By visiting the Serbian Museum of Corfu on Sunday, Serbian President Tomislav Nikolić rounded off his three-day visit to Greece.

Source: Tanjug

Nikolić presented the museum, known as the Serbian House, a framed map showing the retreat of the Serbian Kingdom's Army across the Albanian mountain ranges to the Adriatic Sea during the First World War.

While retreating over Albania, the Serbian soldiers carried with them the first page of the original Miroslav's Gospel manuscript, one of the oldest surviving documents written in Old Church Slavonic and Cyrillic.

On Sunday, Nikolić presented the museum with "a unique copy" of the page.

“Here, on Corfu and Vido, only Serbs and Greeks can speak out.

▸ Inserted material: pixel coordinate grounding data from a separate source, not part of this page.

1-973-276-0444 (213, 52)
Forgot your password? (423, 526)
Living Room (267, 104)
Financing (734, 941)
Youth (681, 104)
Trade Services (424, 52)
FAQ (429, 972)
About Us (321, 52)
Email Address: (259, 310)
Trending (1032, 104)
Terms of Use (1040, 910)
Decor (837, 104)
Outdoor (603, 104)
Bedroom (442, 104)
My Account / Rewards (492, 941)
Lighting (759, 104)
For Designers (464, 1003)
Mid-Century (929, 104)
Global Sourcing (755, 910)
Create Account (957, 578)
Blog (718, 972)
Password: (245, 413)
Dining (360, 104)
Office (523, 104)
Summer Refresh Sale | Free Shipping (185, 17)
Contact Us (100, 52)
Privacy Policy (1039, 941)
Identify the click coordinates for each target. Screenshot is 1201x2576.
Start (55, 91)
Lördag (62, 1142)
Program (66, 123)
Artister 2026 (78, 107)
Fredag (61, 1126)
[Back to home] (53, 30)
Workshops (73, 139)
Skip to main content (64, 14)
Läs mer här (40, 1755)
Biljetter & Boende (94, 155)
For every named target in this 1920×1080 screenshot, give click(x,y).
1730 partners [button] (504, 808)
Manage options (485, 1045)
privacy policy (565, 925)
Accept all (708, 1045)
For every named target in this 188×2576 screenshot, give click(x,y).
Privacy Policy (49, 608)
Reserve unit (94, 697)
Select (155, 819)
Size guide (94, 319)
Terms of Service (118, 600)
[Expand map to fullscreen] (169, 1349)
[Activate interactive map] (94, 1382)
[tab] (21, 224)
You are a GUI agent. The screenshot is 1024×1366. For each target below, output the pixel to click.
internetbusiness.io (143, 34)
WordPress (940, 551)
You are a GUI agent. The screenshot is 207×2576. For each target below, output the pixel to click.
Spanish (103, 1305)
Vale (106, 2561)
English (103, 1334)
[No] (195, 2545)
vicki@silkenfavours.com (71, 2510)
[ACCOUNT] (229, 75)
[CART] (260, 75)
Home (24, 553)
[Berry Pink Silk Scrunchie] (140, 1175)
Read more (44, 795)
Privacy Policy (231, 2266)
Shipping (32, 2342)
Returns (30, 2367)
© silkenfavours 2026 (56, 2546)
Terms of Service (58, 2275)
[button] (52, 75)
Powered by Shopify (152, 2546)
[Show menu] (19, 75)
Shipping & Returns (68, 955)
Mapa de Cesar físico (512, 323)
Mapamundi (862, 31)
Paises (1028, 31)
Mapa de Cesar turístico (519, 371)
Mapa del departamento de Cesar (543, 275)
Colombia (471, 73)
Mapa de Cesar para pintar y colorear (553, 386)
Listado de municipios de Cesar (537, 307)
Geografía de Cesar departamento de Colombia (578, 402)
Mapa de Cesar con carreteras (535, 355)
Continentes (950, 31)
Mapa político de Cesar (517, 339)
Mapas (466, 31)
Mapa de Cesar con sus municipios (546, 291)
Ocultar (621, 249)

Others will bow their heads and admire the Serbs and Greeks,” the Serbian president wrote in the museum's guest book.

Nikolić said on the occasion that nothing could jeopardize the great friendship between the two nations.

“Serbia has overcome all challenges, and with friends like these (the Greeks), it will also overcome the one it is facing right now," said Nikolić, who arrived on a visit to Greece as the head of a Serbian delegation on Friday, at the invitation of the country's president, Carolos Papoulias.

“We had meetings with Greece's most senior representatives and became confident of the love and respect that Serbs and Greeks foster towards each other and of the relationship that have lasted for centuries and that will continue through the ages to come,” the Serbian president said summing up the results of his visit to Athens.

Serbian House curator Ljubomir Saramandić showed the president the permanent exhibition of the museum, noting that Serbia and its citizens should never forget the Blue Tomb - some 5,000 Serbian soldiers buried at the bottom of the Ionian Sea.

During his stay in Greece, Nikolić visited the Serbian Orthodox monastic community in Hilandar Monastery on Mount Athos.